Stock-based compensation, or stock options, require an employee to perform services for a period of time (the vesting period) to have the right to purchase the company's stock . Options must be exercised on a certain date (exercise date) and the underlying stock can be purchased at a specified price (exercise, target or option price). For companies, options need to be valued because their costs need to be allocated starting from the date the option is issued and throughout the employee's vesting period. The Black-Scholes method is a formula typically used to value stock options. The formula requires the input of certain variables to calculate the value of the stock option. While the equation is complex, the variables needed to calculate the option's value are straightforward.

Using the Black-Scholes Method to Calculate Stock Based Compensation

Perform a search for "Black-Scholes calculator" to obtain a list of calculators that are available online. Note that stock option values are dependent on the accuracy of the variables that are entered into the formula and option values may vary depending on the calculator used. Overall, the answer the calculator provides is an estimate of the the stock option's value.

Obtain the exercise price of the stock and holding period from your stock-based compensation documents. The exercise price and length of time until options can be exercised can be obtained from documentation provided by your employer, who has the details on the stock options it is offering you.

Research and obtain the current price of the stock and the annual risk-free rate of return. The stock's current price and the annual risk-free interest rate can be obtained from any reliable news source that provides daily interest rate and stock price information. For example, for the risk-free interest rate, use the interest rate on a Treasury security that has a maturity date comparable to the stock option's holding period.

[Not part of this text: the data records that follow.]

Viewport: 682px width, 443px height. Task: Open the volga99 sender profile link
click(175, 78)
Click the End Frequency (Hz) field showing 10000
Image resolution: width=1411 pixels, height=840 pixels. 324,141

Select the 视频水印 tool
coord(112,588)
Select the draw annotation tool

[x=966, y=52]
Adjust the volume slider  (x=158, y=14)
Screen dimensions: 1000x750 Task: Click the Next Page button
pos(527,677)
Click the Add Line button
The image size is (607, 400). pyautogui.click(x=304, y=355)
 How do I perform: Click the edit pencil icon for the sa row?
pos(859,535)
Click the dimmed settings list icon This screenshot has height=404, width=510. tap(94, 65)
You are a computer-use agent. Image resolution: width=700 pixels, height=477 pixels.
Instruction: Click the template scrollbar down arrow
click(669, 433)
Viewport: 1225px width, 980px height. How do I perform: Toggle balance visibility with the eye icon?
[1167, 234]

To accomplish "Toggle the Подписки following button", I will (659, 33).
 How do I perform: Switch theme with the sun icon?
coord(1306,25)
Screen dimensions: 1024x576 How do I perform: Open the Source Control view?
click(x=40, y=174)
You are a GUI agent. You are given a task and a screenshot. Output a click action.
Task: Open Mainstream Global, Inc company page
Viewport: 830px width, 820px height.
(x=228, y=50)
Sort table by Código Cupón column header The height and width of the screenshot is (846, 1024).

Compute the annualized volatility of the stock price. This variable is the most complex of all the variables because it requires high-level math computations to arrive at the value. Search for a "stock price volatility calculator" online that facilitates the annualized volatility computation. Note that for an annual volatility value, you need to input a stock's daily closing price for one year. It is also possible to substitute a daily price interval for a shorter period, such as a week or month. The value, when expressed as a percentage, can be divided by 100 to convert it to a decimal or if expressed as a decimal, multiplied by 100 to convert to a percentage.

Enter the variables in the correct format into the correct data entry fields on the calculator and the calculator's formula should produce a value for you. The formula produces a value for the purchase of one share of stock. To get the full value of the stock options, multiply the calculator's value by the number of shares that the option allows you to purchase.


Choose a calculator that applies to your situation. For example, some calculators calculate the value on European options and others take into consideration the payment of dividends.


The basic Black-Scholes method does not take into account the payment of dividends. If your company pays dividends, this affects the value of your stock option. The Black-Scholes method assumes that variables remain constant over the holding period (stock price volatility and interest rates actually vary over time) There are other economic pricing models besides Black-Scholes that can be used to calculate the value of stock options.